- Born: January 3, 1912 San Ángel, Mexico City, Mexico
- Died: May 4, 2009 (aged 97) Doylestown, Pennsylvania, USA
- Citizenship: United States
- Education: Lafayette College, Lehigh University
- Spouse: Mary Helen Scanlon ​(m. 1951)​
- Children: Anna Margaret Kennedy, Michael Kennedy-Scanlon, Nora Wallace Kennedy
- Awards: Order of al Istiqlal 2001

= Edward Stewart Kennedy =

American historian (1912-2009)

Edward Stewart Kennedy (3 January 1912 – 4 May 2009) was a historian of science specializing in medieval Islamic astronomical tables written in Persian and Arabic.

Edward S. Kennedy studied electrical engineering at Lafayette College, graduating in 1932. He then traveled to Iran to teach at Alborz College, at that time directed by the American Presbyterian Mission. In the Persian language environment, Kennedy made a study of Persian and became fluent in the language. After four years, he returned to Pennsylvania and took up study of series of exponential form related to Lambert series while at Lehigh University. He graduated Ph.D. in 1939.

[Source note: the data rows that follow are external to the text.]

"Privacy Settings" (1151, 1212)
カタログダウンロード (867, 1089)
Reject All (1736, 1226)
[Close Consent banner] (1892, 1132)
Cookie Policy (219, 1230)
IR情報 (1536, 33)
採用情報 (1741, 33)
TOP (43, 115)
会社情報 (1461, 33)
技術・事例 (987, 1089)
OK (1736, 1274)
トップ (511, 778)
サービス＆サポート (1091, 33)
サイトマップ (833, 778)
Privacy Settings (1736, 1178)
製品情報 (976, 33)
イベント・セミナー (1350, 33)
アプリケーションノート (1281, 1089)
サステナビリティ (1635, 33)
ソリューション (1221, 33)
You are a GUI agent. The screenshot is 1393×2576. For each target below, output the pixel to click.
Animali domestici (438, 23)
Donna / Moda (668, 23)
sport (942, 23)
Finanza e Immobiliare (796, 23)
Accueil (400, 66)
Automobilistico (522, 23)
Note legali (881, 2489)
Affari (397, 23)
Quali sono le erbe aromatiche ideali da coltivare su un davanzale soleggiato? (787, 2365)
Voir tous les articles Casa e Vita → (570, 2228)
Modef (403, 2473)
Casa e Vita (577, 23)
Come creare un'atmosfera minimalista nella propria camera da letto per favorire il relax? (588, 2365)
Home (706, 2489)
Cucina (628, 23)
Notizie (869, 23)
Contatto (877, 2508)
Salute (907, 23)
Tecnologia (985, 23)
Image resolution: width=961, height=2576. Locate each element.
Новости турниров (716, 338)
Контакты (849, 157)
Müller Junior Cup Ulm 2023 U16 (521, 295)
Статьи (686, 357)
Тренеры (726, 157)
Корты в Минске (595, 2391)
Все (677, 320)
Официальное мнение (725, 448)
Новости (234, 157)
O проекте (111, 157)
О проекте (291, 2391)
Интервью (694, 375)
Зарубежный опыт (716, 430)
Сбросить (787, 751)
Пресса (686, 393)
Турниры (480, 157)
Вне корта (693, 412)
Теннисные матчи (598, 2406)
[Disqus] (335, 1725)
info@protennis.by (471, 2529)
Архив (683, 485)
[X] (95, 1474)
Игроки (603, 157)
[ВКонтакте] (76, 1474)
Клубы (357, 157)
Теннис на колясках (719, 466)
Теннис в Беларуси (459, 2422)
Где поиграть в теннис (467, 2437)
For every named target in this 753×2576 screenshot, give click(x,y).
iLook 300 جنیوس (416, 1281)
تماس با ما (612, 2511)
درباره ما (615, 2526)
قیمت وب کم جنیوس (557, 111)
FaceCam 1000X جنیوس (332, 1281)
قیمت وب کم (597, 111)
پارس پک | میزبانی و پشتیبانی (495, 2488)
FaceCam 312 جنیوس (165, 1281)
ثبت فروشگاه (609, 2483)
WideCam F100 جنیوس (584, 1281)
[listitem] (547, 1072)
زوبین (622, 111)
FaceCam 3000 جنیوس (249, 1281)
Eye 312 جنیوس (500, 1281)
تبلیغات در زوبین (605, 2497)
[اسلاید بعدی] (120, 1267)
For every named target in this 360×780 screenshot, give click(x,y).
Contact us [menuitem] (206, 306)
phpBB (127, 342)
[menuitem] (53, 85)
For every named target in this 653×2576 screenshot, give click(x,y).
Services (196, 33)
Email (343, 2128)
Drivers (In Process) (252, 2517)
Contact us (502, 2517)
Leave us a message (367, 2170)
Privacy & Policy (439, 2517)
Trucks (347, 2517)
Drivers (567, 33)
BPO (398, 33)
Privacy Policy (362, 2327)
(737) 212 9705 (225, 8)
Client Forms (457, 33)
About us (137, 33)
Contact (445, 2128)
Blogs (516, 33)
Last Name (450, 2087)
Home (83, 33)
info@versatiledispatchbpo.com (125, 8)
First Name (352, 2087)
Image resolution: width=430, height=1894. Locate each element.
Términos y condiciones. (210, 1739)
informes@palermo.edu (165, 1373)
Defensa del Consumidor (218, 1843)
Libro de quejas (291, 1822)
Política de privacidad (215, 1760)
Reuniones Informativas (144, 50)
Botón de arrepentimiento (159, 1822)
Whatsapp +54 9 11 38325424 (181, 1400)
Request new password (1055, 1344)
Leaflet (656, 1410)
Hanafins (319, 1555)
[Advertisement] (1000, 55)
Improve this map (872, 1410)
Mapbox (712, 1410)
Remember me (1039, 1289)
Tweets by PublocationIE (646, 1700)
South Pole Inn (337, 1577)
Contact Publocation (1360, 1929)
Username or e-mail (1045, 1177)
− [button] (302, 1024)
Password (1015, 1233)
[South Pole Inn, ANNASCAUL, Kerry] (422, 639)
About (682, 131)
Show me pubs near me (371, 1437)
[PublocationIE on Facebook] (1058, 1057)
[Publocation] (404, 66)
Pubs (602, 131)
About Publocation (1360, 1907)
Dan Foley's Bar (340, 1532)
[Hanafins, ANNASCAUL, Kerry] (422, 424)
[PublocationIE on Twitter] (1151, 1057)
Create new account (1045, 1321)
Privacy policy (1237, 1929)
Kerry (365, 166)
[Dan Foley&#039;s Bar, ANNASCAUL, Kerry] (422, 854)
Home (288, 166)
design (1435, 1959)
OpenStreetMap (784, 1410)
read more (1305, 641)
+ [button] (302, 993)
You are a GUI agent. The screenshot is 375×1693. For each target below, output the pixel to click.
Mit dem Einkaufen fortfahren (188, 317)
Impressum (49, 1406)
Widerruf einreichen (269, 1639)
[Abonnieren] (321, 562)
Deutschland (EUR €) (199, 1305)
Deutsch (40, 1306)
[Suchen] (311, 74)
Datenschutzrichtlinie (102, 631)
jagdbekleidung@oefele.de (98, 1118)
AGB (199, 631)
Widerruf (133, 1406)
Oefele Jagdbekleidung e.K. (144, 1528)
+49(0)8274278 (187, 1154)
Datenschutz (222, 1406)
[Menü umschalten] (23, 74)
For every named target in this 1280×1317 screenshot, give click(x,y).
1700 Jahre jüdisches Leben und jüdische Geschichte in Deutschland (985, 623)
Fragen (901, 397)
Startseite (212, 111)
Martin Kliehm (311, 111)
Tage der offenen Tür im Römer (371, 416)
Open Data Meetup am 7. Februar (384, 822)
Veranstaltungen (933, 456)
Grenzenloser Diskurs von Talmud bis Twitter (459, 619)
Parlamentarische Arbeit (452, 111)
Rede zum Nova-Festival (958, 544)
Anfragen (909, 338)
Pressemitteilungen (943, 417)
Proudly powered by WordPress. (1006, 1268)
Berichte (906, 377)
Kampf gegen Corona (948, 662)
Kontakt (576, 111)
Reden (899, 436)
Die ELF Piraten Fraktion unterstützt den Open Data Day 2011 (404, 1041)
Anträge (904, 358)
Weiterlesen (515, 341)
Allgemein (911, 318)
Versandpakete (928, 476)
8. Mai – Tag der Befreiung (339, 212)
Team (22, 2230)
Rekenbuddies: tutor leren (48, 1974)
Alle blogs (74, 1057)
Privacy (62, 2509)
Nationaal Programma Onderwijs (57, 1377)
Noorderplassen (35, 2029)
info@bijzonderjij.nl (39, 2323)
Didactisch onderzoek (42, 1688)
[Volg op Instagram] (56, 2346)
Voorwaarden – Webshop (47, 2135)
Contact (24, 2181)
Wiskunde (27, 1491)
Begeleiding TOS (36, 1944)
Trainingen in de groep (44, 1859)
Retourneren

When war broke out he enlisted with the US Army and was sent to Tehran to serve as an attaché, given his fluency in Persian. After the war, he saw Sarton and Neugebauer at Harvard as he had taken an interest in early Persian and Arabic science. Then he began to teach at the American University in Beirut (1946 to 1976). In 1951, he married Mary Helen Scanlon and together they had 3 children: Anna, Michael, and Nora. He participated at the American Research Center in Egypt until 1978 when he joined the Institute for the History of Arab Science at University of Aleppo. Edward and Mary-Helen left Lebanon in 1984.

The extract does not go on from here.